# Description of the task:
Collect each line of the entries that holds the string "section".

# Extracted data:
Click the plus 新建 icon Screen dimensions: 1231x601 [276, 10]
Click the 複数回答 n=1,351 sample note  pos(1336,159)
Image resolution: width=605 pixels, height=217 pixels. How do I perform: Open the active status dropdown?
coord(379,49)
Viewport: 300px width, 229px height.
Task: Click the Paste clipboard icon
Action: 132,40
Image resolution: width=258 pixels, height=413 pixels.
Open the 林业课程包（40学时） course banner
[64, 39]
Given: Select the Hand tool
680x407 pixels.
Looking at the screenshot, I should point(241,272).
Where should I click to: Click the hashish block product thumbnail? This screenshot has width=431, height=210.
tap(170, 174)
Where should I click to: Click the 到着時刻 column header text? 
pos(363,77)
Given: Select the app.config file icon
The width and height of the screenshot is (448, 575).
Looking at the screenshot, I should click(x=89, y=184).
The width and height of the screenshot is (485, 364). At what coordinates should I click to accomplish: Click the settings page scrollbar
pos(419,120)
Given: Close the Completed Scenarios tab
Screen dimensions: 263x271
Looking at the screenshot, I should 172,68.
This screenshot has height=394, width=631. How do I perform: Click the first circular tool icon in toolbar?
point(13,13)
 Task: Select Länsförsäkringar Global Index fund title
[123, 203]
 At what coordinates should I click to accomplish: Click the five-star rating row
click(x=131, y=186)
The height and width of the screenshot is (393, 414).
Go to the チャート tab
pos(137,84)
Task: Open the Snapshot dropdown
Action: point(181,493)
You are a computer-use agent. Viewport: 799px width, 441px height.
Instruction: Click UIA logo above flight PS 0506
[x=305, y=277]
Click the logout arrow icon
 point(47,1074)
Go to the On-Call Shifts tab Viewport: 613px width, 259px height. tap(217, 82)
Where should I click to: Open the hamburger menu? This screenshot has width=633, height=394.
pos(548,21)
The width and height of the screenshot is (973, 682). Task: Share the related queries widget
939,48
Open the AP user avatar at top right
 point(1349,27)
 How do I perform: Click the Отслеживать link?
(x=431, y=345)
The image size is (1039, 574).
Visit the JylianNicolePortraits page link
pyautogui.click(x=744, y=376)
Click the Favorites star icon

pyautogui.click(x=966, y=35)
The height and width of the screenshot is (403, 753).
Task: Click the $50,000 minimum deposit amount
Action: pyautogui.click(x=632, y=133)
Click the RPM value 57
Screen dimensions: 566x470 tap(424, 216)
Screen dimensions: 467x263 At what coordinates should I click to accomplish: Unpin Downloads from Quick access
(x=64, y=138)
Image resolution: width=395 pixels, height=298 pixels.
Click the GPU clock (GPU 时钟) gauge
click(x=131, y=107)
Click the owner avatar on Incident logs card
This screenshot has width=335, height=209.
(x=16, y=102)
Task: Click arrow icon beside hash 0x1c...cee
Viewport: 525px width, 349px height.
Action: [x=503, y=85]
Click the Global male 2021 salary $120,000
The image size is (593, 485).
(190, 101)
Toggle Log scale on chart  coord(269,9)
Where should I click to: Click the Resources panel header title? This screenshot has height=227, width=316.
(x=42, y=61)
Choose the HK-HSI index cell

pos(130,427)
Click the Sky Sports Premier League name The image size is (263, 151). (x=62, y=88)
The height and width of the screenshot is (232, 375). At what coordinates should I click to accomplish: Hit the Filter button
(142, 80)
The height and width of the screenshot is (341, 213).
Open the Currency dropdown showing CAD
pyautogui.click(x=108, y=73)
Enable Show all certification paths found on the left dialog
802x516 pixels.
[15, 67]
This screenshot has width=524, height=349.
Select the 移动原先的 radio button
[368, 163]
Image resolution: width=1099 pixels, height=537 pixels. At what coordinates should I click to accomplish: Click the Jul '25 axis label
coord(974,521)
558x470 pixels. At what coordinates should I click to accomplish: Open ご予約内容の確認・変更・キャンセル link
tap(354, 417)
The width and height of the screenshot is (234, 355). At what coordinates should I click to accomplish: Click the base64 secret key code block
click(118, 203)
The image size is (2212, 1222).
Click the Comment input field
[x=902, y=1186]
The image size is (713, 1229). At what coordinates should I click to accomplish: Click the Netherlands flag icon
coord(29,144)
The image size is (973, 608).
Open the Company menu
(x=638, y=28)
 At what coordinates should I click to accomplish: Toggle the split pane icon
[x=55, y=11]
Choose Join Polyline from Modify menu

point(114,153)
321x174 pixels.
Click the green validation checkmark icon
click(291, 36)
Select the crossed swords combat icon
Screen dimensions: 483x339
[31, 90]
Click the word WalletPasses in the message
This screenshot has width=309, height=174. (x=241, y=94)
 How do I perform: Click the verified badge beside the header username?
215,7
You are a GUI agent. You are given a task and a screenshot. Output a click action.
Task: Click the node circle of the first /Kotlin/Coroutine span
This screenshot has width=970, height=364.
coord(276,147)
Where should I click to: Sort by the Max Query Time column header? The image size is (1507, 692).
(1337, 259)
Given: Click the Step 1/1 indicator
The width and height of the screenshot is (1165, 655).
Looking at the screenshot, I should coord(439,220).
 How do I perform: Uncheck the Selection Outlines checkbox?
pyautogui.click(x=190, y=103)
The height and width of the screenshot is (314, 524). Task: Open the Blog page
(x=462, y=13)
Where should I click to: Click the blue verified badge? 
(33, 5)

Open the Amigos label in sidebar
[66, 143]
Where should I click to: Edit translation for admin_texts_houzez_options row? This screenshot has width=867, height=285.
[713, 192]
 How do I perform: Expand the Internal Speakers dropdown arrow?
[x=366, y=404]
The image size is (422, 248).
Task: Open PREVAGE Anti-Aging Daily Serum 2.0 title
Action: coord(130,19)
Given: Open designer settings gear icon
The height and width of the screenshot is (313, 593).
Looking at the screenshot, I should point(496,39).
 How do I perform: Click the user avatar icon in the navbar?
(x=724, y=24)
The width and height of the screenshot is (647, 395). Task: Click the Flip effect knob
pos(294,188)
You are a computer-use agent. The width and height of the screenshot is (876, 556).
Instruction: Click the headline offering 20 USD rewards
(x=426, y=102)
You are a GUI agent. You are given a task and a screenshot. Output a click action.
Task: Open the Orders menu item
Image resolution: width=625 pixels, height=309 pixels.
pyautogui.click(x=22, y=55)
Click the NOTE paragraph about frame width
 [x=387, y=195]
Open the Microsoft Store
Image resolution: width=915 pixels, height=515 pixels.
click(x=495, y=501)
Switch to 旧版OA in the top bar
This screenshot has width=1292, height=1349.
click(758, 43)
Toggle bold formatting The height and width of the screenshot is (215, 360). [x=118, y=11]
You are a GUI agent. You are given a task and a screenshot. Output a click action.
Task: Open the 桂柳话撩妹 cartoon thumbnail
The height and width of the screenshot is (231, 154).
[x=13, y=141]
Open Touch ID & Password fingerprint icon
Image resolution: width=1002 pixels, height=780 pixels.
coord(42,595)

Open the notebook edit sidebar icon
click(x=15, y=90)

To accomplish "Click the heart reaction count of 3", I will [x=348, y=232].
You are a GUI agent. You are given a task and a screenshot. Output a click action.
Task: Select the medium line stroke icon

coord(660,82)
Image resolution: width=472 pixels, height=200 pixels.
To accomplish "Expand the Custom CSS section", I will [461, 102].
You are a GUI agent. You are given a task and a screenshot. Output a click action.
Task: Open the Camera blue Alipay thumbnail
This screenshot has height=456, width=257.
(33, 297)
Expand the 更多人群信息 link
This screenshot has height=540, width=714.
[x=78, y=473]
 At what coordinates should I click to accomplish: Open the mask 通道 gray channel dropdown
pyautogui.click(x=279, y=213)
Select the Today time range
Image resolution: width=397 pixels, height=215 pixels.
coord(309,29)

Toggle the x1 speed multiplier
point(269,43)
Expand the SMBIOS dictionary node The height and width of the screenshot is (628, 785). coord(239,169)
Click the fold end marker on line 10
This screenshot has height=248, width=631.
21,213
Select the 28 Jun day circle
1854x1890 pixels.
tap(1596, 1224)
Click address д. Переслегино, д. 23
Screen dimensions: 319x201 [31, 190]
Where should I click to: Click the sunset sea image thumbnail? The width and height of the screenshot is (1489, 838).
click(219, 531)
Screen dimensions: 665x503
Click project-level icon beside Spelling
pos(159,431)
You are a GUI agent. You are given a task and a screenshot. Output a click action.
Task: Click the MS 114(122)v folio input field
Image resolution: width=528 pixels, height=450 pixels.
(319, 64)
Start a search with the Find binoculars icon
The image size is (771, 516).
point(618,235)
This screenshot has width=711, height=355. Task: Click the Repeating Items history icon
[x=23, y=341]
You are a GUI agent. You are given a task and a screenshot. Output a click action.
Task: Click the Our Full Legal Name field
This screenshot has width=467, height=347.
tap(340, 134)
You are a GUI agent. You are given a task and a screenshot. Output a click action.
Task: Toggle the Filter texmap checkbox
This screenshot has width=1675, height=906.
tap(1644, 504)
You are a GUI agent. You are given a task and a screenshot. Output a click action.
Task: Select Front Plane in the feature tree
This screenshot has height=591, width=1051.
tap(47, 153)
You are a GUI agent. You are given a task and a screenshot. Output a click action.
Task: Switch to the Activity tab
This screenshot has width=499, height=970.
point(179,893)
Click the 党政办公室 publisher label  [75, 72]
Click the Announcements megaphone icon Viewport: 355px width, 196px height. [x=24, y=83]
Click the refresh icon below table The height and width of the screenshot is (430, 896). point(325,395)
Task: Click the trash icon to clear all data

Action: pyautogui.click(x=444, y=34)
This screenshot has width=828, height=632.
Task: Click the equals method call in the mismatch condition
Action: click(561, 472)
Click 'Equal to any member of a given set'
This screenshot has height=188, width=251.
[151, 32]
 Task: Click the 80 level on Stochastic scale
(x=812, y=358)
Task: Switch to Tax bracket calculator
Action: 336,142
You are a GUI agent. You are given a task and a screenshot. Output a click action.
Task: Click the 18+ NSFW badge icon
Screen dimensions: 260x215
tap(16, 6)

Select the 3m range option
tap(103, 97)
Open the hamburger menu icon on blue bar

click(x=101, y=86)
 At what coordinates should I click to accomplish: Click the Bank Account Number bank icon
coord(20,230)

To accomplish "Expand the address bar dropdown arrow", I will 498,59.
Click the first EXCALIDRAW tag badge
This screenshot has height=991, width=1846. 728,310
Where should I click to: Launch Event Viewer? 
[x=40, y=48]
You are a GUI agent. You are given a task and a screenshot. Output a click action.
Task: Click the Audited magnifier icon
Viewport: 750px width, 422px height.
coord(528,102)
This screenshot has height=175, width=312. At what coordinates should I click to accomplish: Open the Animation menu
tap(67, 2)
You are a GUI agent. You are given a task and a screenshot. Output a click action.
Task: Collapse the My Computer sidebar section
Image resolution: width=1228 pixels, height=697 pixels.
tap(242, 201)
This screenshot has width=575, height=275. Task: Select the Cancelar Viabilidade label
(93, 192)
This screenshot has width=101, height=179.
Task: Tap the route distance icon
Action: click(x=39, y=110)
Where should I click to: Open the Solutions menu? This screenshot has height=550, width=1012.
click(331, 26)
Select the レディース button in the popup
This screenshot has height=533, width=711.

# Solution for this exercise:
To accomplish "Expand the Custom CSS section", I will [461, 102].
Task: Collapse the My Computer sidebar section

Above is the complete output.